[Collected data]
--------
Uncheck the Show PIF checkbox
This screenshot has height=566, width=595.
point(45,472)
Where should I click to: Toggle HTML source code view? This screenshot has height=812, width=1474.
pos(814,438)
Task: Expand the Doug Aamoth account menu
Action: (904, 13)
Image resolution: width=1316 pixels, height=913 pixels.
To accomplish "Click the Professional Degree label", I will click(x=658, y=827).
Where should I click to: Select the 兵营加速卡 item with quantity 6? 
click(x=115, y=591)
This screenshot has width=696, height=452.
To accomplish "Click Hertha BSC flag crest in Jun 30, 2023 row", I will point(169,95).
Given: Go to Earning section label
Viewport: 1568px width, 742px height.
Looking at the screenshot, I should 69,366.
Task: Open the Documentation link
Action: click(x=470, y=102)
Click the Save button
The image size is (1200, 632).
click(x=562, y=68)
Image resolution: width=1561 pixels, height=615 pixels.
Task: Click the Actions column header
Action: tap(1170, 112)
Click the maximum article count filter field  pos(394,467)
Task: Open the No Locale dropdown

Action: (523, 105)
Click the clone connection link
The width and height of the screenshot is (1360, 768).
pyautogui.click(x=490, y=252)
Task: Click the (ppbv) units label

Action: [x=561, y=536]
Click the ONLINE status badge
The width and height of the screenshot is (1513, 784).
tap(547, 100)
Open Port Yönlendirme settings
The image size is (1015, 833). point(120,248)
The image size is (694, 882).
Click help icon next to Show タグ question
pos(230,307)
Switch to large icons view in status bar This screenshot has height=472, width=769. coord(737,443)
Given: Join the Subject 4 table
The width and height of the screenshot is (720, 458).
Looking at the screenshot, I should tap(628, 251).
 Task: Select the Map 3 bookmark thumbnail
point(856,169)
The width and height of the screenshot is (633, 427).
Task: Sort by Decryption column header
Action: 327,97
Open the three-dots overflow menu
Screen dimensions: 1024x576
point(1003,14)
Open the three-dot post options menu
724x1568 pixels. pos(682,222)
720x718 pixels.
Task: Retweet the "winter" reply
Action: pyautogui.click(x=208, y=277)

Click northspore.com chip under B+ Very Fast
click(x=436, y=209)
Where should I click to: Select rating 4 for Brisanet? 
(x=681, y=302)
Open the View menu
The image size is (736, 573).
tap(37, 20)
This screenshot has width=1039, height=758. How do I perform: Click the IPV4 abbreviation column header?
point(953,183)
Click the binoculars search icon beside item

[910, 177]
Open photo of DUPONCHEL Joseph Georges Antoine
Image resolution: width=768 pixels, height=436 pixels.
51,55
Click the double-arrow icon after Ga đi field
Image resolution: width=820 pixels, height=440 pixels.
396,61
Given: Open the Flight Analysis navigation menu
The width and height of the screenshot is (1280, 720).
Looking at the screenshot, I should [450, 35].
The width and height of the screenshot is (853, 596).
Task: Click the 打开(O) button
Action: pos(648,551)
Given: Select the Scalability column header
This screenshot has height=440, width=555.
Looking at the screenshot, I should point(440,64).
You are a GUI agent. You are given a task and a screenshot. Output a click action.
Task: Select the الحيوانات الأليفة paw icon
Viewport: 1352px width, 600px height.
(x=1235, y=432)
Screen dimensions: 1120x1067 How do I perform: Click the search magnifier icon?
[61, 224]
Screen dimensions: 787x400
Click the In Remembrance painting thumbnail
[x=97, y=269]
--------
== PROBLEM TO SOLVE ==
Word for word, repeat the records above.

== ANSWER ==
Uncheck the Show PIF checkbox
This screenshot has height=566, width=595.
point(45,472)
Where should I click to: Toggle HTML source code view? This screenshot has height=812, width=1474.
pos(814,438)
Task: Expand the Doug Aamoth account menu
Action: (904, 13)
Image resolution: width=1316 pixels, height=913 pixels.
To accomplish "Click the Professional Degree label", I will click(x=658, y=827).
Where should I click to: Select the 兵营加速卡 item with quantity 6? 
click(x=115, y=591)
This screenshot has width=696, height=452.
To accomplish "Click Hertha BSC flag crest in Jun 30, 2023 row", I will point(169,95).
Given: Go to Earning section label
Viewport: 1568px width, 742px height.
Looking at the screenshot, I should 69,366.
Task: Open the Documentation link
Action: click(x=470, y=102)
Click the Save button
The image size is (1200, 632).
click(x=562, y=68)
Image resolution: width=1561 pixels, height=615 pixels.
Task: Click the Actions column header
Action: tap(1170, 112)
Click the maximum article count filter field  pos(394,467)
Task: Open the No Locale dropdown

Action: (523, 105)
Click the clone connection link
The width and height of the screenshot is (1360, 768).
pyautogui.click(x=490, y=252)
Task: Click the (ppbv) units label

Action: [x=561, y=536]
Click the ONLINE status badge
The width and height of the screenshot is (1513, 784).
tap(547, 100)
Open Port Yönlendirme settings
The image size is (1015, 833). point(120,248)
The image size is (694, 882).
Click help icon next to Show タグ question
pos(230,307)
Switch to large icons view in status bar This screenshot has height=472, width=769. coord(737,443)
Given: Join the Subject 4 table
The width and height of the screenshot is (720, 458).
Looking at the screenshot, I should tap(628, 251).
 Task: Select the Map 3 bookmark thumbnail
point(856,169)
The width and height of the screenshot is (633, 427).
Task: Sort by Decryption column header
Action: 327,97
Open the three-dots overflow menu
Screen dimensions: 1024x576
point(1003,14)
Open the three-dot post options menu
724x1568 pixels. pos(682,222)
720x718 pixels.
Task: Retweet the "winter" reply
Action: pyautogui.click(x=208, y=277)

Click northspore.com chip under B+ Very Fast
click(x=436, y=209)
Where should I click to: Select rating 4 for Brisanet? 
(x=681, y=302)
Open the View menu
The image size is (736, 573).
tap(37, 20)
This screenshot has width=1039, height=758. How do I perform: Click the IPV4 abbreviation column header?
point(953,183)
Click the binoculars search icon beside item

[910, 177]
Open photo of DUPONCHEL Joseph Georges Antoine
Image resolution: width=768 pixels, height=436 pixels.
51,55
Click the double-arrow icon after Ga đi field
Image resolution: width=820 pixels, height=440 pixels.
396,61
Given: Open the Flight Analysis navigation menu
The width and height of the screenshot is (1280, 720).
Looking at the screenshot, I should [450, 35].
The width and height of the screenshot is (853, 596).
Task: Click the 打开(O) button
Action: pos(648,551)
Given: Select the Scalability column header
This screenshot has height=440, width=555.
Looking at the screenshot, I should point(440,64).
You are a GUI agent. You are given a task and a screenshot. Output a click action.
Task: Select the الحيوانات الأليفة paw icon
Viewport: 1352px width, 600px height.
(x=1235, y=432)
Screen dimensions: 1120x1067 How do I perform: Click the search magnifier icon?
[61, 224]
Screen dimensions: 787x400
Click the In Remembrance painting thumbnail
[x=97, y=269]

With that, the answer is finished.